Indexing in DBMS: Optimizing Data Retrieval

Learn about the concept of indexing in database management systems (DBMS) and its importance in improving data retrieval performance. Explore the different types of indexes, including primary, secondary, clustered, and non-clustered indexes, and understand their characteristics and applications.



DBMS - Indexing

Data is stored in the form of records, each of which contains a key field for unique identification. Indexing is a data structure technique that enables efficient retrieval of records from database files based on specific attributes. It functions similarly to an index in a book, allowing for quicker searches.

Types of Indexing

Indexing is defined based on its attributes and can be classified into the following types:

Primary Index

A primary index is created on an ordered data file, where the ordering is based on a key field, typically the primary key of the relation.

Secondary Index

A secondary index may be generated from a candidate key, which has a unique value in every record, or from a non-key with duplicate values.

Clustering Index

A clustering index is defined on an ordered data file, but the ordering is based on a non-key field.

Ordered Indexing

Ordered indexing can be categorized into two types:

Dense Index

In a dense index, there is an index record for every search key value in the database, which enhances search speed. However, it requires more storage space for the index records, each containing a search key value and a pointer to the actual record on the disk.

Sparse Index

In a sparse index, index records are not created for every search key. Each index record contains a search key and a pointer to the actual data. To find a record, the system follows the index to the expected data location. If the record is not found, a sequential search is initiated until the desired data is located.

Multilevel Index

Multilevel indexing comprises search-key values and data pointers, stored on disk alongside the actual database files. As the database size increases, so does the index size. Keeping index records in main memory is crucial for speeding up search operations. A single-level index may become too large to fit in memory, resulting in multiple disk accesses.
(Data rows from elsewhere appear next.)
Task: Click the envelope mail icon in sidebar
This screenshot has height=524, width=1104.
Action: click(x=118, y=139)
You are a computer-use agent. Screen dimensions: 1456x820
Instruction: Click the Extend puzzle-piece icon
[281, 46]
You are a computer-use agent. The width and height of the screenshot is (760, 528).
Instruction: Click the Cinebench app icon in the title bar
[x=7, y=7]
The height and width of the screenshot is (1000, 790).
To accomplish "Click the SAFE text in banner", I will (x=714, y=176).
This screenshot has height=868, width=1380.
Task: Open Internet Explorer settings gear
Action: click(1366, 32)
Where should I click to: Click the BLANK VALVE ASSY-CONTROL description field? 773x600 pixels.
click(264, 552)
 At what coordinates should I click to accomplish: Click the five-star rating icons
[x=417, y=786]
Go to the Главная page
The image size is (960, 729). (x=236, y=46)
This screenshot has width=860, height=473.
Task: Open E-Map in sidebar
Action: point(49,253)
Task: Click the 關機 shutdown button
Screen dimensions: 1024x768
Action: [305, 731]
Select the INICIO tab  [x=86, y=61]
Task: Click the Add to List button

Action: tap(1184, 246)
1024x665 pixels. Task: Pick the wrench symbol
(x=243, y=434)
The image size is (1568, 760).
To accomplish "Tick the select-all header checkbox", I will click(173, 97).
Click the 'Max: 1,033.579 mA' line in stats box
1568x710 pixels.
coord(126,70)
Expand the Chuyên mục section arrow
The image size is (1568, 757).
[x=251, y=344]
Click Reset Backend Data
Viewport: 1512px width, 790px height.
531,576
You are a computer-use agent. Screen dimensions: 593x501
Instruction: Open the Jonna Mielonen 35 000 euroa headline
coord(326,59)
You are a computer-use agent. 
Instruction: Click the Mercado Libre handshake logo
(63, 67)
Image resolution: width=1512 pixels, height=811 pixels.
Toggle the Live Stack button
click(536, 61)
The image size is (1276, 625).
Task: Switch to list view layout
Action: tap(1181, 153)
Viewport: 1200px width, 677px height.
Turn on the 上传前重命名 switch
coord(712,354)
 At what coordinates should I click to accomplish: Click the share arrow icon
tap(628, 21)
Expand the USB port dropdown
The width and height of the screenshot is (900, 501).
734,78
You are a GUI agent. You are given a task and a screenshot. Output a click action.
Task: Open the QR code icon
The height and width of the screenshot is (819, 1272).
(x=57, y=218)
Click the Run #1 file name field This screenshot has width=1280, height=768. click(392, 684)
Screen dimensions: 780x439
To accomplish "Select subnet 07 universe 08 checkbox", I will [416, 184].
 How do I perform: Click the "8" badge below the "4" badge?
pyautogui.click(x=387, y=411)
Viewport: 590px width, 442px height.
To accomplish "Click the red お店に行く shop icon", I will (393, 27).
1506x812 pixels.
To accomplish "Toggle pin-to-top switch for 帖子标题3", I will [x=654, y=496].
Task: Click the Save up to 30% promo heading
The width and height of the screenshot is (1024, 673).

Multilevel indexing helps break the index into smaller indices, allowing the outermost level to fit into a single disk block, which can easily reside in main memory.

B+ Tree

A B+ tree is a balanced binary search tree structured in a multi-level index format. Its leaf nodes represent actual data pointers, ensuring all leaf nodes are at the same height, which maintains balance. Additionally, the leaf nodes are linked in a linked list format, allowing for both random and sequential access.

Structure of B+ Tree

  • Internal Nodes:
    • Contain at least ⌈n/2⌉ pointers, except for the root node.
    • Can contain a maximum of n pointers.
  • Leaf Nodes:
    • Contain at least ⌈n/2⌉ record pointers and key values.
    • Can contain a maximum of n record pointers and key values.
    • Each leaf node has a block pointer pointing to the next leaf node, forming a linked list.

B+ Tree Operations

Insertion

B+ trees are filled from the bottom, with entries made at the leaf nodes. If a leaf node overflows, it is split into two parts:

  1. Partition at i = ⌊(m+1)/2⌋.
  2. First i entries are stored in one node, while the remaining entries are moved to a new node.
  3. The ith key is duplicated in the parent of the leaf.

If a non-leaf node overflows, it is split similarly:

  1. Partition at i = ⌈(m+1)/2⌉.
  2. Entries up to i are kept in one node; the rest are moved to a new node.

Deletion

Deletion in B+ trees occurs at the leaf nodes. The target entry is located and deleted. If the entry is in an internal node, it is deleted and replaced with an entry from the left position. After deletion, an underflow check is performed:

  • If underflow occurs, entries are distributed from the left node.
  • If distribution is not possible from the left, then it is attempted from the right.
  • If neither direction allows for distribution, the node merges with its left and right neighbors.